On the afternoon of May 1, 2018, Jeff Bezos received a message on WhatsApp from an account belonging to Saudi Arabia’s crown prince, Mohammed bin Salman.

The two men had previously communicated using WhatsApp, but Bezos, Amazon’s chief executive, had not expected a message that day — let alone one with a video of Saudi and Swedish flags with Arabic text.

The video, a file of more than 4.4 megabytes, was more than it appeared. Hidden in 14 bytes of that file was a separate bit of code that most likely implanted malware, malicious software, that gave attackers access to Bezos’ entire phone, including his photos and private communications.

The detail attributing the breach to fourteen bytes of malware was entirely new information, and not reported elsewhere. But I’m linking here to the Chicago Tribune’s syndicated copy because the version currently on the Times’ website no longer makes the same specific claim:

The video, a file of more than 4.4 megabytes, was more than it appeared, according to a forensic analysis that Mr. Bezos commissioned and paid for to discover who had hacked his iPhone X. Hidden in that file was a separate bit of code that most likely implanted malware that gave attackers access to Mr. Bezos’ entire phone, including his photos and private communications.

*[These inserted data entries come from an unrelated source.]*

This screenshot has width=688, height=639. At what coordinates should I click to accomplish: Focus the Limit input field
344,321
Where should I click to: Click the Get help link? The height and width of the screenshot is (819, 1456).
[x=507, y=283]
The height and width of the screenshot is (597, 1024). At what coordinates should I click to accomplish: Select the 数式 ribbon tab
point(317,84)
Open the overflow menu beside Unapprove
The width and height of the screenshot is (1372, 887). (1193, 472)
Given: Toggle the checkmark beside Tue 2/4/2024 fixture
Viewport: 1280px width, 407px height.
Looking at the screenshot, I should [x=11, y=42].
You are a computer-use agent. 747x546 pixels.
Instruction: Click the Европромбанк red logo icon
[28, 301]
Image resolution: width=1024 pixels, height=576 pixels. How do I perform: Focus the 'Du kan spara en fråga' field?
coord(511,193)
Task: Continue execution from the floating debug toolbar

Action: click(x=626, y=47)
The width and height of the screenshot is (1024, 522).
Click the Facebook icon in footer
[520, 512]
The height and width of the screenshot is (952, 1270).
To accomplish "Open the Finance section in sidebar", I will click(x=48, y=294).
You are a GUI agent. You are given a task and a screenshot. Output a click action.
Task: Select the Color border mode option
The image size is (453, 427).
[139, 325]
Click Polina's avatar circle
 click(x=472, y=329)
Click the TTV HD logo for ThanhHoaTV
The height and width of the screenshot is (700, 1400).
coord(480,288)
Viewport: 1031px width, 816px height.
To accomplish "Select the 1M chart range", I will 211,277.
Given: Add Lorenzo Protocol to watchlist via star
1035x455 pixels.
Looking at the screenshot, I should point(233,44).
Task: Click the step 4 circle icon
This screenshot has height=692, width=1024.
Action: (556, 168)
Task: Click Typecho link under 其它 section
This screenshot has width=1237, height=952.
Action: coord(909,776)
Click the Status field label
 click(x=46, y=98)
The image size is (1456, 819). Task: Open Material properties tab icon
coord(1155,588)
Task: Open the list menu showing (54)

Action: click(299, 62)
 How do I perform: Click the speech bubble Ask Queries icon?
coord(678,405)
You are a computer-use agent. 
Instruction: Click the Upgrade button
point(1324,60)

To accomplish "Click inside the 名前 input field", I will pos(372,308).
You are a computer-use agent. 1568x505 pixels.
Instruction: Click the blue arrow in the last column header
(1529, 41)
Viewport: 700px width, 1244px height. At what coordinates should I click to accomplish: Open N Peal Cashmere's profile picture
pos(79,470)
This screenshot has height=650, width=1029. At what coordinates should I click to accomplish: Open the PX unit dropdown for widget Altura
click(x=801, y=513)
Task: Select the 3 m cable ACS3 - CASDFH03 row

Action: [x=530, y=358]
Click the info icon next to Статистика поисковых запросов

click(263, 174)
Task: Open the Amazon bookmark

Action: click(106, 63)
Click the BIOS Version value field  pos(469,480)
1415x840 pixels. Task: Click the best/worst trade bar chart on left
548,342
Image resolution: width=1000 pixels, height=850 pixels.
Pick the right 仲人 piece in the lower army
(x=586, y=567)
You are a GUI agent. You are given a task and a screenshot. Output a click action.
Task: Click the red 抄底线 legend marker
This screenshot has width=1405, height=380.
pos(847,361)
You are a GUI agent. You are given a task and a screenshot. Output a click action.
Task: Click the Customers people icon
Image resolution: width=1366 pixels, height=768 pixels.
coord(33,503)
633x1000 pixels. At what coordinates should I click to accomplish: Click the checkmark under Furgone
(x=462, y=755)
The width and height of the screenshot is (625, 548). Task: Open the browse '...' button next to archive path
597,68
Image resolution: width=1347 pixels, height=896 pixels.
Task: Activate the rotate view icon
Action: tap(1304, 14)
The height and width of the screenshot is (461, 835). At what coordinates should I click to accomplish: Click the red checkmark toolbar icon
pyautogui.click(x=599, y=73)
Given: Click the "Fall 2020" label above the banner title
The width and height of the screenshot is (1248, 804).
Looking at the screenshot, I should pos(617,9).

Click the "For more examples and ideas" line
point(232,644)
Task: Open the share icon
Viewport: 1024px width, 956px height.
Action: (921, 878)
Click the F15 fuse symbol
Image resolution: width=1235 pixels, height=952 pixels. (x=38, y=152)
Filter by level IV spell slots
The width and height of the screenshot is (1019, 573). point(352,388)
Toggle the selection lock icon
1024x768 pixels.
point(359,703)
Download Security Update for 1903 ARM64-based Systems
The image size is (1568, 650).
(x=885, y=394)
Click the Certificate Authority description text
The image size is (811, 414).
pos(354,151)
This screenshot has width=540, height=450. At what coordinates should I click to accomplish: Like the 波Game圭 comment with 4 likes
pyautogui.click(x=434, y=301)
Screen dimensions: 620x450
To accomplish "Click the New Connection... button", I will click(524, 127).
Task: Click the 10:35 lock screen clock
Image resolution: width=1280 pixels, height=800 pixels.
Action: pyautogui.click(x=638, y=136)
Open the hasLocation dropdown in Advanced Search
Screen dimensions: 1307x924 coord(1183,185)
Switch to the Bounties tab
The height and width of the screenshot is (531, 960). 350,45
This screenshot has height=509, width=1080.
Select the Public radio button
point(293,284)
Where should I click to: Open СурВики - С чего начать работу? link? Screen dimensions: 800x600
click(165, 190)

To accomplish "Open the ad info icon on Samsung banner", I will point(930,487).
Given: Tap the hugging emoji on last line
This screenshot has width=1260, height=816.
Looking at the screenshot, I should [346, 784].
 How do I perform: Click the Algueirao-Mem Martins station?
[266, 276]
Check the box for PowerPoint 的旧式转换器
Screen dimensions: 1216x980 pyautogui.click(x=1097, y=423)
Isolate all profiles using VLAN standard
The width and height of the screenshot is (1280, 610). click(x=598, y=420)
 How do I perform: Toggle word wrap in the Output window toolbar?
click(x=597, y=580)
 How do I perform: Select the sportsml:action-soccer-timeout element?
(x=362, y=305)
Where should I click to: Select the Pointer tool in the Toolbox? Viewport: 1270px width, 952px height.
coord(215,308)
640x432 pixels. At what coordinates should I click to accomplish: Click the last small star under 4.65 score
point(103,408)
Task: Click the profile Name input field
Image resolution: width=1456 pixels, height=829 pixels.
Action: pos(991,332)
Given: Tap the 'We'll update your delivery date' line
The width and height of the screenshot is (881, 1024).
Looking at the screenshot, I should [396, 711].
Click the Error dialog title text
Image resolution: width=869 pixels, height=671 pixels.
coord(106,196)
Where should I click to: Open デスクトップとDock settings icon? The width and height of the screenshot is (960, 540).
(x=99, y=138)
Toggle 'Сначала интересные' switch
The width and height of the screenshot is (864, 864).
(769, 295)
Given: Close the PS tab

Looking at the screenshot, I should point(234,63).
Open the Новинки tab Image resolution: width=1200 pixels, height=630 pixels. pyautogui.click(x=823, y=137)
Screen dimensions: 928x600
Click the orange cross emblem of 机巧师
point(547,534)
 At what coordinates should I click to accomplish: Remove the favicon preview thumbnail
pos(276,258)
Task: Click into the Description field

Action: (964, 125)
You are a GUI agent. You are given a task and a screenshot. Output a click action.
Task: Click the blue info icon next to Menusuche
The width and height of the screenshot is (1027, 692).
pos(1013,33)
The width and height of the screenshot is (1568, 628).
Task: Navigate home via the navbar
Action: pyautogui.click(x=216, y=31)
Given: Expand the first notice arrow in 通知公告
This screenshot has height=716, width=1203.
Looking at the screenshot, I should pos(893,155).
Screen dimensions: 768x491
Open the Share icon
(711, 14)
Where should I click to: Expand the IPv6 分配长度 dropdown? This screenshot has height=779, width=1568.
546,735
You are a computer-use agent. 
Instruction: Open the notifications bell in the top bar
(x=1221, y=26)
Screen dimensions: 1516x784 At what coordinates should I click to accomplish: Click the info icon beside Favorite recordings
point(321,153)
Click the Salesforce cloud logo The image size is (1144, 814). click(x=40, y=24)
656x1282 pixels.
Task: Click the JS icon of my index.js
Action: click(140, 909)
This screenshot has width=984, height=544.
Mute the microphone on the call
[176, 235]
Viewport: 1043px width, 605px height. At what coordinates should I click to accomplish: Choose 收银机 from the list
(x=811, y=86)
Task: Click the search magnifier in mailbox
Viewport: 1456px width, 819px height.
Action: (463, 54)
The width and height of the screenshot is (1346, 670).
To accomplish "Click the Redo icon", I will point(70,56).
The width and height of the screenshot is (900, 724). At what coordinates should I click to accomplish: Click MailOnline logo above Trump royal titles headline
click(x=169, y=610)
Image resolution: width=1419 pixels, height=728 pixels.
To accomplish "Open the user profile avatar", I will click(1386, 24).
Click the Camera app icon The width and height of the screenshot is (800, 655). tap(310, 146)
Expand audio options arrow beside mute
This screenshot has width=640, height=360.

Despite this material change, there is no correction notice at the bottom of the article. The forensic report (PDF) acknowledges that “the file containing the video is slightly larger than the video itself”, but does not cite a specific figure. It does, however, state that the video file is 4.22 MB, not “more than 4.4” as stated in the Times report.

I know this seems ridiculously pedantic, but I want to know how this discrepancy can be explained. The UN press release also does not contain any more specific details. Is this just a weird instance of miscommunications that haven’t been fact-checked? Or is this perhaps news that hasn’t been fully confirmed? For example, is there another forensic report that hasn’t yet been made public?

This matters, I think, because it could suggest a difference between whether the H.264 MP4 video decoder on iOS has a vulnerability, or if it’s something specific to the WhatsApp container. If the former is true, that means that this isn’t just something that WhatsApp users need to watch out for.

It used to be the case that vulnerabilities like these were kept extremely close to the vest and only used on specific high-value targets. But, ever since we found out that China was attacking Uyghur iPhone users broadly, I’m no longer as convinced that not being a prominent individual is enough to avoid being a target.

Update: Ben Somers points out that 4.22 MiB roughly converts to 4.4 MB, which may be the source of that part of the discrepancy. The fourteen bytes are still unaccounted for.

Also, it’s worth mentioning that one reason that I wanted to draw attention to this story is because the Times often fails to post correction notices for online stories that have been updated after publication. I think this practice is ridiculous.

Update: A paragraph later in the story references the fourteen byte mystery, now with more context:

The May 2018 message that contained the innocuous-seeming video file, with a tiny 14-byte chunk of malicious code, came out of the blue, according to the report and additional notes obtained by The New York Times. In the 24 hours after it was sent, Mr. Bezos’ iPhone began sending large amounts of data, which increased approximately 29,000 percent over his normal data usage.

This wasn’t in the story last time I checked. There still isn’t a corrections or updates notice appended to the Times article. Thanks to Lawrence Velázquez for bringing it to my attention.